I've tried to read the book by Stieg Larsson, and I stopped and started up until about p.85. No doubt I won't finish it now. If the film is any indication, those planning to read the books then see the Swedish films are looking forward to a hell of a lot of violence in a sea of boringness. The American remakes are supposed to be "toned down"; God let 'em, if they're going to be "made with grace and style," as Ebert would say. If they're going to be mirrors of the sloppily adapted, badly written and scored original, let's just say there's one ticket lost.

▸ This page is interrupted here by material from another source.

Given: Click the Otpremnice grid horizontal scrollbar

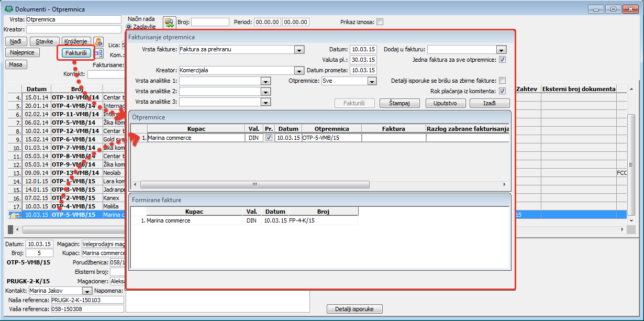Looking at the screenshot, I should click(x=255, y=185).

The plot, for those of whom didn't read the book (which the film whips through so fast it feels like you did futile reading): Henrik Vanger (Sven-Bertil Taube) keeps getting framed flowers in the mail, one per birthday, for every year since his brother's daughter Harriet, who was the "apple of his eye," was murdered. He assumes it's the killer. Okay. So then, for some reason, he wants to solve this case again. So he brings on Mikael Blomkvist (Michael Nyqvist), who's a journalist who got set up and then cut down "for libel." There's a special reason (at least I think): Blomkvist's nanny was Harriet. But wait. He's waited this long to contact this guy if he's "the one"? And he's done it in the six months "before he serves his sentence"? Why?
Whatever. So Blomkvist comes and starts investigating and what do you know, he starts uncovering dirt that had never been found. So it takes an un-jaded reporter to get moderately far? I guess. Moderately far is the objective phrase there, though. He does blow up some pictures and he does find a bible with weird codes it (which are idiotically mistaken for phone numbers; why would someone put freaking phone numbers in a bible?), but he can't go that extra inch, as there's a photo of a guy he can't see and that would be operative to solving this whole deal, since in this picture she's looking worriedly at someone and of course, that someone has to be the killer. So he acquires a partner, after she sends him what the codes mean and does it so he can easily trace her. This is The Girl With the Dragon Tattoo.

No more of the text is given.